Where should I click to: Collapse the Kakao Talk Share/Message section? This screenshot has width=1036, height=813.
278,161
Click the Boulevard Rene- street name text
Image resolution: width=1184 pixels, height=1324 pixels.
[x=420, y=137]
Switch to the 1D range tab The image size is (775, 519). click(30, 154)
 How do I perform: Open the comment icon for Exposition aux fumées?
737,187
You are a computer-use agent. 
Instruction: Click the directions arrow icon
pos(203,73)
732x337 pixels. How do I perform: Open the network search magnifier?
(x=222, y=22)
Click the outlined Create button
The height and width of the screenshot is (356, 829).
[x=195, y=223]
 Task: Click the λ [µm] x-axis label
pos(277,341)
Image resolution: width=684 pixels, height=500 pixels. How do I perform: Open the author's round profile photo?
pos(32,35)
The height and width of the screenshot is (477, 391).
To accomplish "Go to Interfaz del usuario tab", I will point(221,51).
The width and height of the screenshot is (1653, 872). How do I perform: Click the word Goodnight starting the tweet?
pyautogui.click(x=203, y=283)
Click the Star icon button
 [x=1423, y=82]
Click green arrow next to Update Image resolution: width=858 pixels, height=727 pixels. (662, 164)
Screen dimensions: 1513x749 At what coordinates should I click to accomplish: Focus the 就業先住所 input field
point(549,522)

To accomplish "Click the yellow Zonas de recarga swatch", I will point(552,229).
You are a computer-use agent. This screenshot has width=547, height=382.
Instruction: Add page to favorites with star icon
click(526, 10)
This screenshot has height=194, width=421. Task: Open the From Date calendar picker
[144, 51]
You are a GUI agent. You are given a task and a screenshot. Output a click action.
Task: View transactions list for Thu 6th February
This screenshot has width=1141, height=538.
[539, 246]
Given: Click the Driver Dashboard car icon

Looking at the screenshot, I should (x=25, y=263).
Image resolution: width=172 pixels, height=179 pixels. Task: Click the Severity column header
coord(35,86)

+ + + +

* [What to do] Duplicate the records word for word, beginning at the line that contains "Task: Click the λ [µm] x-axis label" and ending after the line that contains "Looking at the".

* [Task result]
 Task: Click the λ [µm] x-axis label
pos(277,341)
Image resolution: width=684 pixels, height=500 pixels. How do I perform: Open the author's round profile photo?
pos(32,35)
The height and width of the screenshot is (477, 391).
To accomplish "Go to Interfaz del usuario tab", I will point(221,51).
The width and height of the screenshot is (1653, 872). How do I perform: Click the word Goodnight starting the tweet?
pyautogui.click(x=203, y=283)
Click the Star icon button
 [x=1423, y=82]
Click green arrow next to Update Image resolution: width=858 pixels, height=727 pixels. (662, 164)
Screen dimensions: 1513x749 At what coordinates should I click to accomplish: Focus the 就業先住所 input field
point(549,522)

To accomplish "Click the yellow Zonas de recarga swatch", I will point(552,229).
You are a computer-use agent. This screenshot has width=547, height=382.
Instruction: Add page to favorites with star icon
click(526, 10)
This screenshot has height=194, width=421. Task: Open the From Date calendar picker
[144, 51]
You are a GUI agent. You are given a task and a screenshot. Output a click action.
Task: View transactions list for Thu 6th February
This screenshot has width=1141, height=538.
[539, 246]
Given: Click the Driver Dashboard car icon

Looking at the screenshot, I should (x=25, y=263).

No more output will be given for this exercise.